▶ _What the task asks_: Excluding images, repeat the data exactly as given.
--- START ---
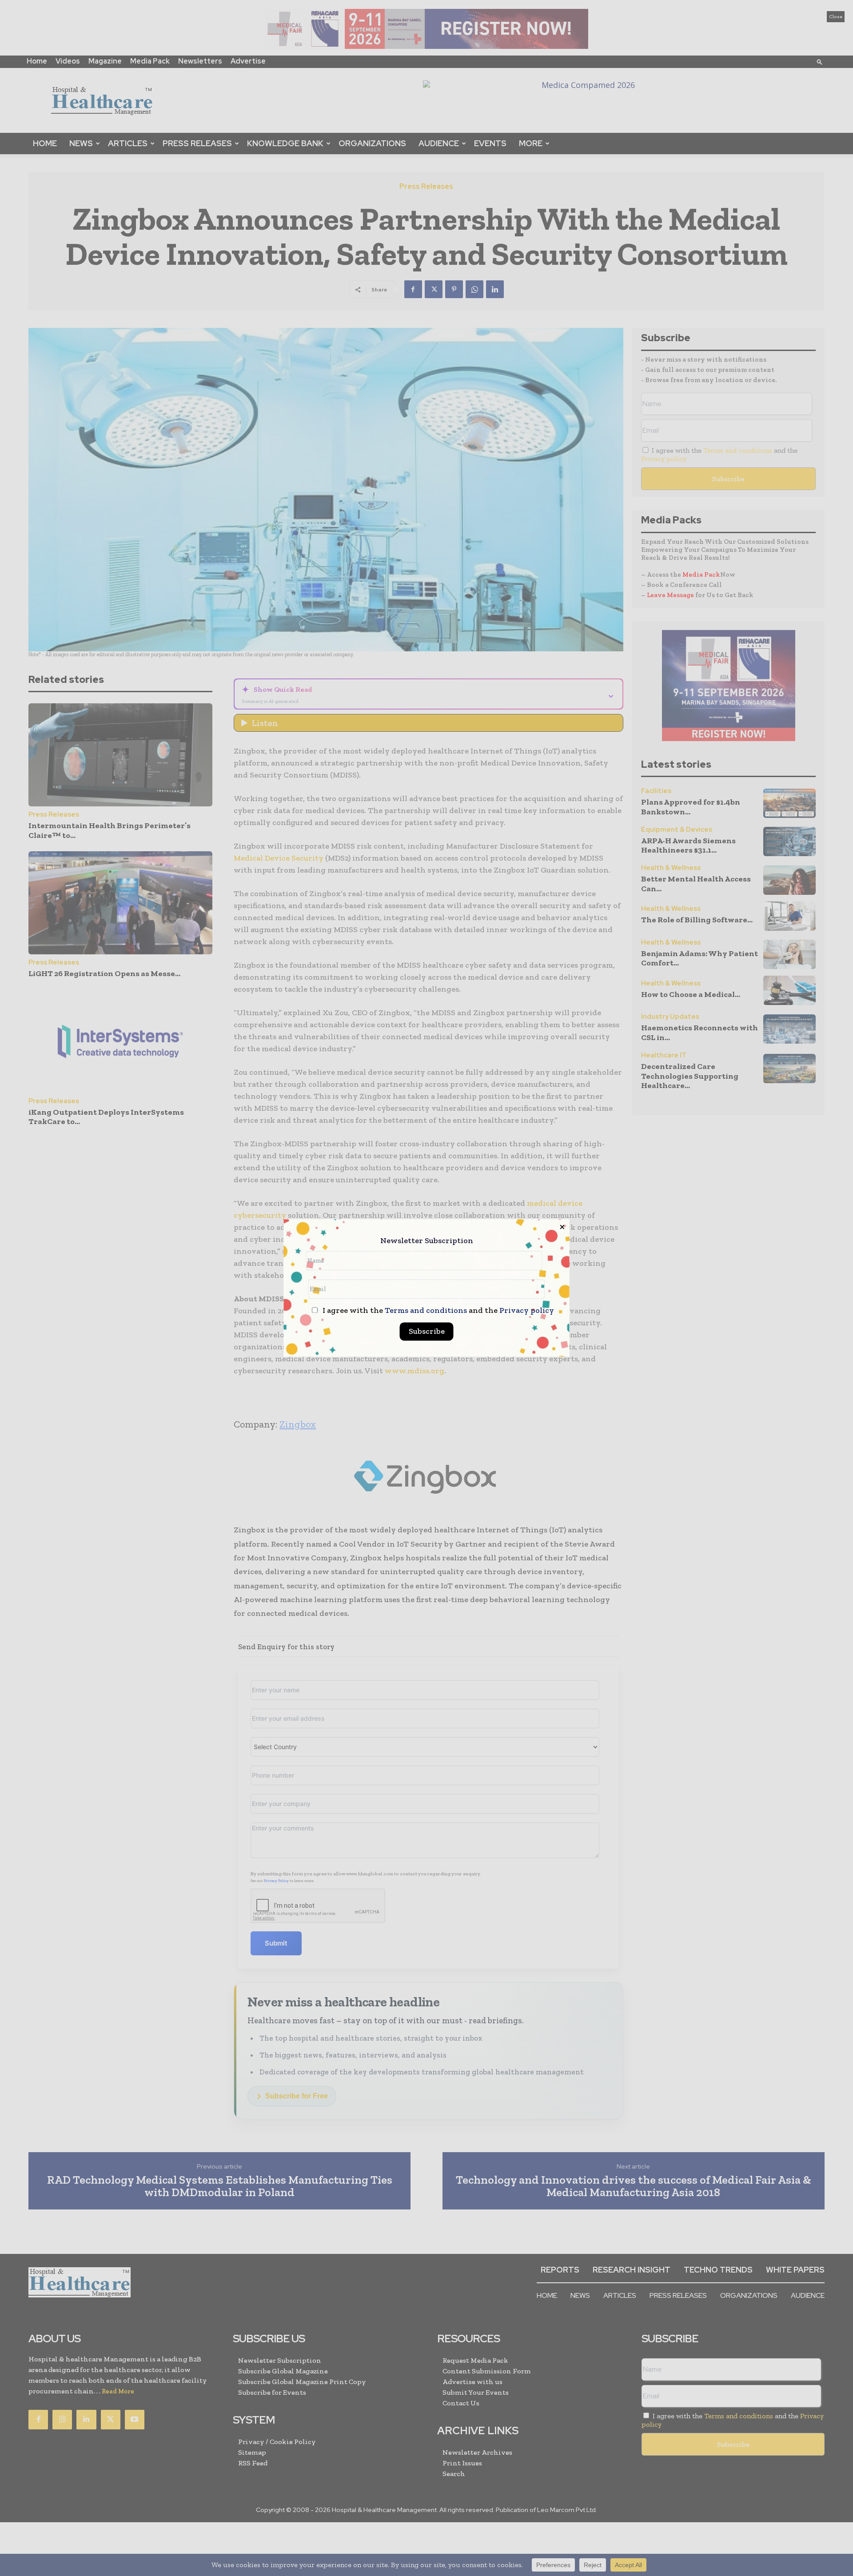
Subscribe (427, 1331)
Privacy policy (526, 1311)
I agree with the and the (437, 1311)
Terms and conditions (426, 1311)
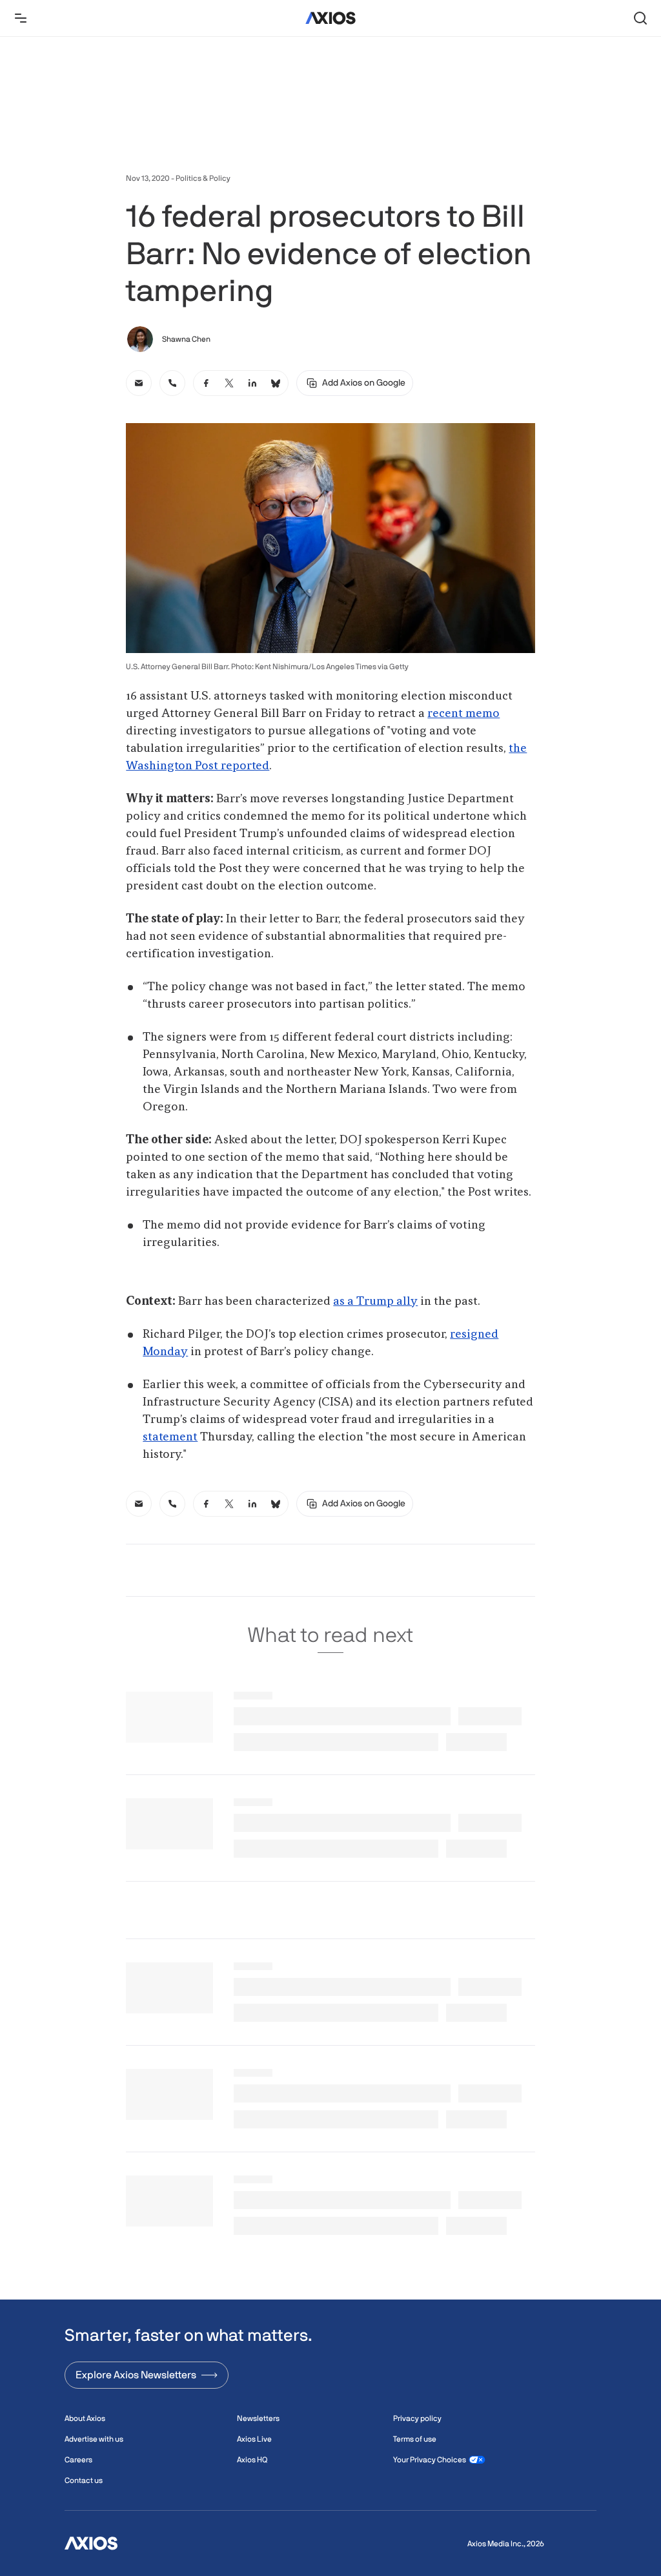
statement (170, 1437)
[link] (138, 383)
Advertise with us (94, 2439)
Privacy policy (417, 2418)
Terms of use (414, 2439)
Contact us (84, 2480)
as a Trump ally (375, 1301)
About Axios (85, 2418)
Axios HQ (252, 2460)
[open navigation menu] (20, 18)
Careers (78, 2460)
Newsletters (258, 2418)
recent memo (463, 714)
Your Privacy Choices (429, 2460)
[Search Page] (640, 18)
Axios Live (254, 2439)
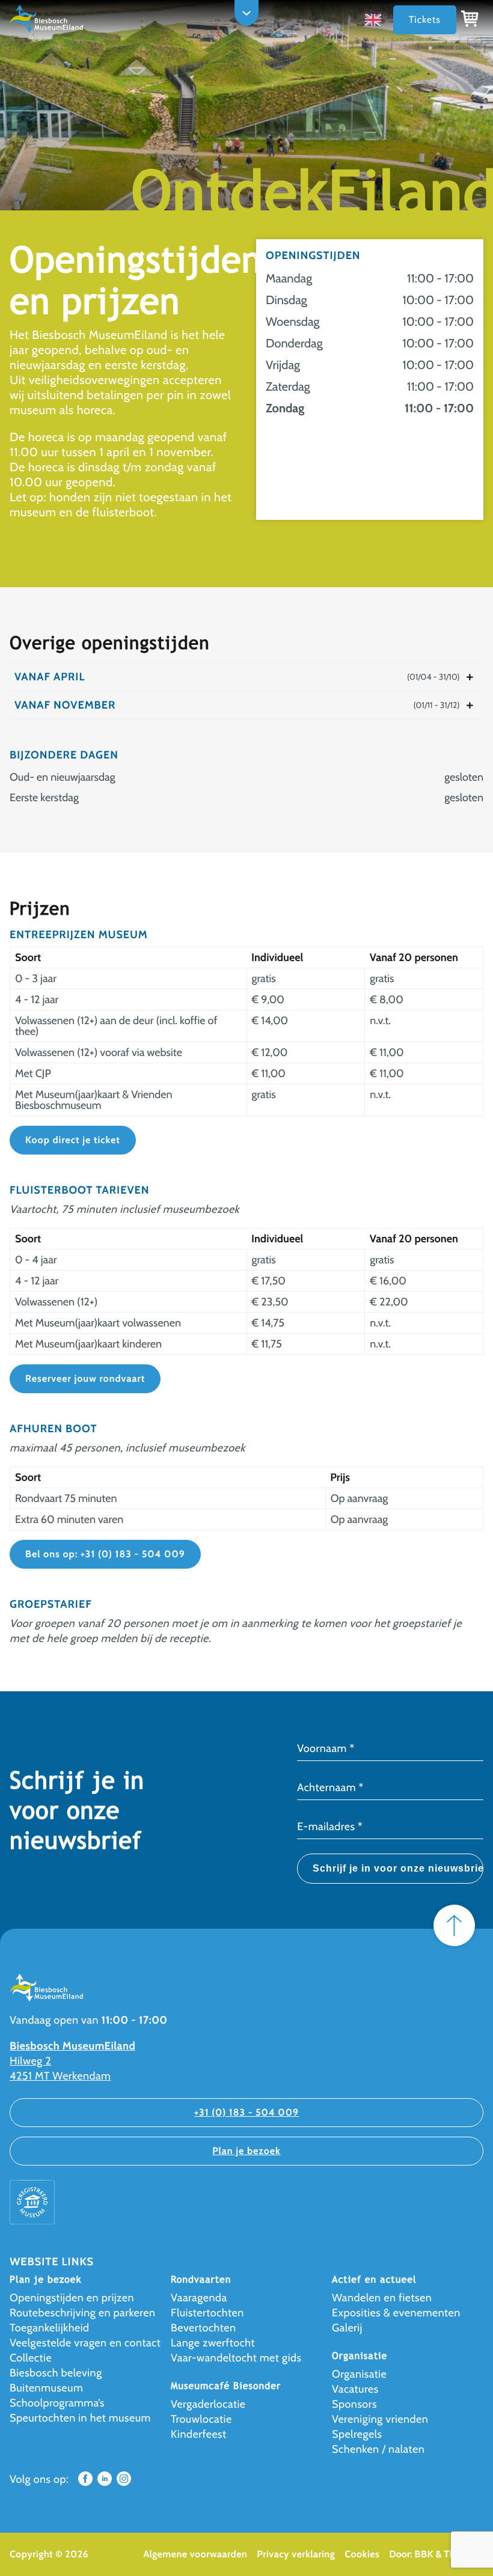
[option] (376, 19)
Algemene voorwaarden (195, 2554)
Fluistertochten (207, 2312)
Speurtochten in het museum (80, 2418)
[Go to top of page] (454, 1925)
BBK (423, 2554)
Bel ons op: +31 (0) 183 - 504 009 (105, 1554)
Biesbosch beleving (56, 2372)
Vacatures (355, 2389)
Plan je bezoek (246, 2150)
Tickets (425, 19)
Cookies (361, 2554)
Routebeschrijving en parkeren (83, 2312)
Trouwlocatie (201, 2419)
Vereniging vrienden (380, 2419)
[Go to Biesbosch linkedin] (104, 2482)
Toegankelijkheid (50, 2327)
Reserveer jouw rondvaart (85, 1378)
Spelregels (357, 2434)
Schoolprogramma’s (57, 2403)
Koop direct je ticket (72, 1140)
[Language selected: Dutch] (376, 19)
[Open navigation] (246, 13)
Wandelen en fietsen (382, 2297)
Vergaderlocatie (208, 2404)
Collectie (31, 2357)
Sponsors (354, 2404)
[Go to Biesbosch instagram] (124, 2482)
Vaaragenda (199, 2297)
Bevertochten (203, 2327)
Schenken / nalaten (378, 2449)
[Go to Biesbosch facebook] (85, 2482)
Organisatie (359, 2374)
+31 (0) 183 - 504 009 (246, 2112)
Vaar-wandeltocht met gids (236, 2357)
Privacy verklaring (296, 2554)
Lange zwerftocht (213, 2342)
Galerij (347, 2327)
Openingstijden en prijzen (72, 2297)
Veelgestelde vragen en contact (85, 2342)
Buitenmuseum (46, 2387)
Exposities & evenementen (396, 2312)
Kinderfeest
--- END ---
▶ _Output for this exercise_:
Subscribe (427, 1331)
Privacy policy (526, 1311)
I agree with the and the (437, 1311)
Terms and conditions (426, 1311)
statement (170, 1437)
[link] (138, 383)
Advertise with us (94, 2439)
Privacy policy (417, 2418)
Terms of use (414, 2439)
Contact us (84, 2480)
as a Trump ally (375, 1301)
About Axios (85, 2418)
Axios HQ (252, 2460)
[open navigation menu] (20, 18)
Careers (78, 2460)
Newsletters (258, 2418)
recent memo (463, 714)
Your Privacy Choices (429, 2460)
[Search Page] (640, 18)
Axios Live (254, 2439)
[option] (376, 19)
Algemene voorwaarden (195, 2554)
Fluistertochten (207, 2312)
Speurtochten in het museum (80, 2418)
[Go to top of page] (454, 1925)
BBK (423, 2554)
Bel ons op: +31 (0) 183 - 504 009 (105, 1554)
Biesbosch beleving (56, 2372)
Vacatures (355, 2389)
Plan je bezoek (246, 2150)
Tickets (425, 19)
Cookies (361, 2554)
Routebeschrijving en parkeren (83, 2312)
Trouwlocatie (201, 2419)
Vereniging vrienden (380, 2419)
[Go to Biesbosch linkedin] (104, 2482)
Toegankelijkheid (50, 2327)
Reserveer jouw rondvaart (85, 1378)
Spelregels (357, 2434)
Schoolprogramma’s (57, 2403)
Koop direct je ticket (72, 1140)
[Language selected: Dutch] (376, 19)
[Open navigation] (246, 13)
Wandelen en fietsen (382, 2297)
Vergaderlocatie (208, 2404)
Collectie (31, 2357)
Sponsors (354, 2404)
[Go to Biesbosch instagram] (124, 2482)
Vaaragenda (199, 2297)
Bevertochten (203, 2327)
Schenken / nalaten (378, 2449)
[Go to Biesbosch facebook] (85, 2482)
Organisatie (359, 2374)
+31 (0) 183 - 504 009 (246, 2112)
Vaar-wandeltocht met gids (236, 2357)
Privacy verklaring (296, 2554)
Lange zwerftocht (213, 2342)
Galerij (347, 2327)
Openingstijden en prijzen (72, 2297)
Veelgestelde vragen en contact (85, 2342)
Buitenmuseum (46, 2387)
Exposities & evenementen (396, 2312)
Kinderfeest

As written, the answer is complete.